Some time later I was received by Lt. Col. Izatullo Yusupov, head of the Kurgantepa District Interior Ministry Main Department , who immediately began telling me that he knew about my publication on the Internet concerning the case of Gulsumoy Abdujalilova. He told me that they had immediately begun searching for this family, and began telling me that there were no such people in Andijan region. He was speaking in rehearsed phrases, and it was evident that he was hiding something. I asked him to accept my statement, but he spent a long time refusing it, so I then said that I would write a complaint about him, since he was violating the law on citizens' appeals.

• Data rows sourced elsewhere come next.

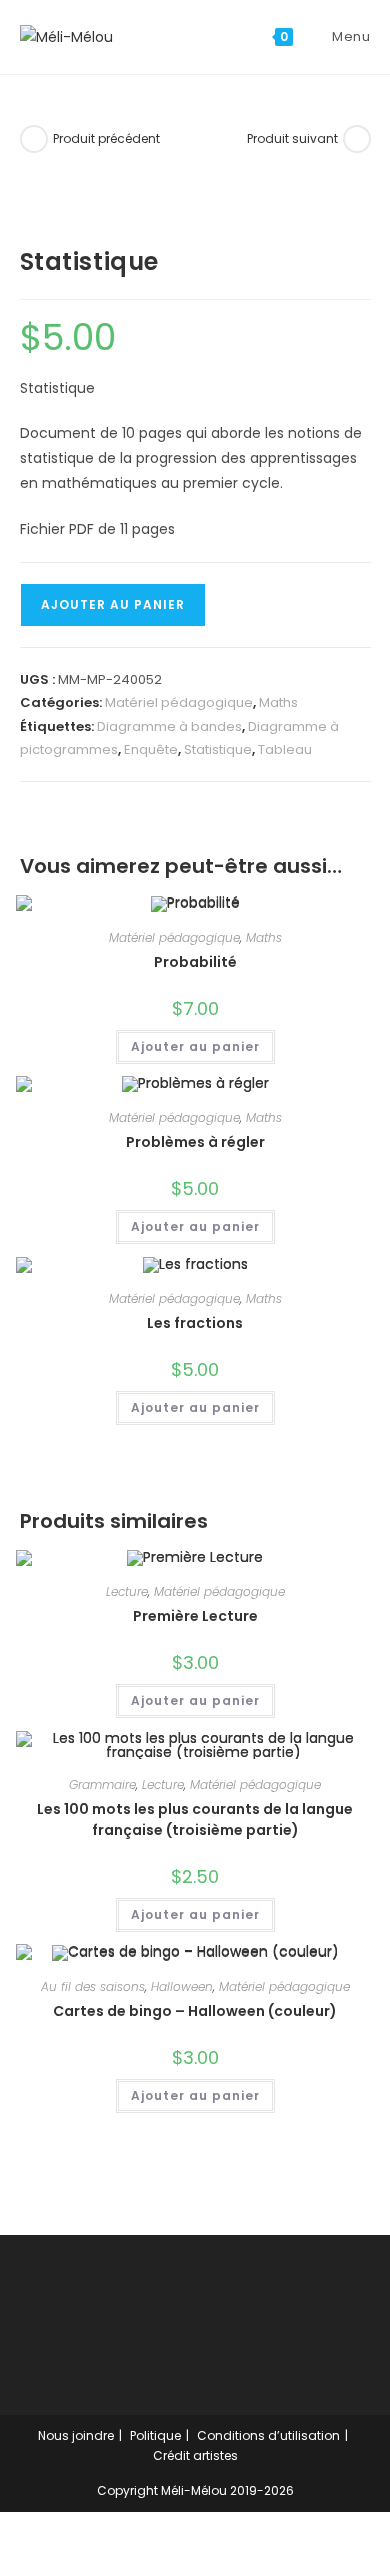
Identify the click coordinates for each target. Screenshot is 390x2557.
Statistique (218, 749)
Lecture (127, 1591)
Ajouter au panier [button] (195, 1046)
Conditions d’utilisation (268, 2435)
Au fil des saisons (93, 1986)
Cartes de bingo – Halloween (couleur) (195, 2011)
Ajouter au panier (113, 604)
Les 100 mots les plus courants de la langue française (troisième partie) (195, 1819)
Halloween (182, 1986)
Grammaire (102, 1784)
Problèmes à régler (195, 1142)
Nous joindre (76, 2435)
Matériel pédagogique (179, 702)
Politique (155, 2435)
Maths (278, 702)
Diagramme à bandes (169, 726)
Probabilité (195, 962)
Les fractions (195, 1323)
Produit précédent (106, 138)
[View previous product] (34, 139)
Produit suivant (292, 138)
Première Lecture (195, 1616)
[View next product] (357, 139)
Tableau (285, 749)
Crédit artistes (195, 2455)
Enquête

After that, he accepted my statement and then told his assistant to sign my copy, which he did, signing his last name as "Kokhorov." When I left the police department, Kokhorov ran after me, and told me to come back to see the chief.
Yusupov was talking to someone on his mobile telephone, and when he finished, he ordered me to give back to him the signed copy of my statement. Then I had a tail after leaving the police department -- two young men in plainclothes accompanied me until I got back in the car to head back to Tashkent.
Urlaeva writes that she doesn't regret trying to find the relatives of Abdujalilova, and that she is convinced that the officials are lying; "there's some kind of tense atmosphere in this district," she says.
She is hoping that a girlfriend of Abdujalilova's will be able to escape and tell the story of how she and Gulsumoy were allegedly tortured and forced to become agents of the Interior Ministry and National Security Service.
Urlaeva calls on the family to publish Gulsumoy's suicide note, in order to expose all those she believes to be complicit in her death, from the police to the semi-official online news site uzmetronom.com, which has discounted the story as fake..
She adds that Abdujalilova was reported to have been a student at School No. 5 in Kurgantep District, which she hopes will someday acknowledge her as a "hero and patriot" and ends her statement by calling for an investigation into what she believes was the death of a real person.
While there is an avid discussion about the case on the Central Asian blog Registan.net, no one seems to have come up with any new facts about this mysterious case. Human rights advocates are hoping to get more information from Gulsumoy's girlfriend or fellow students.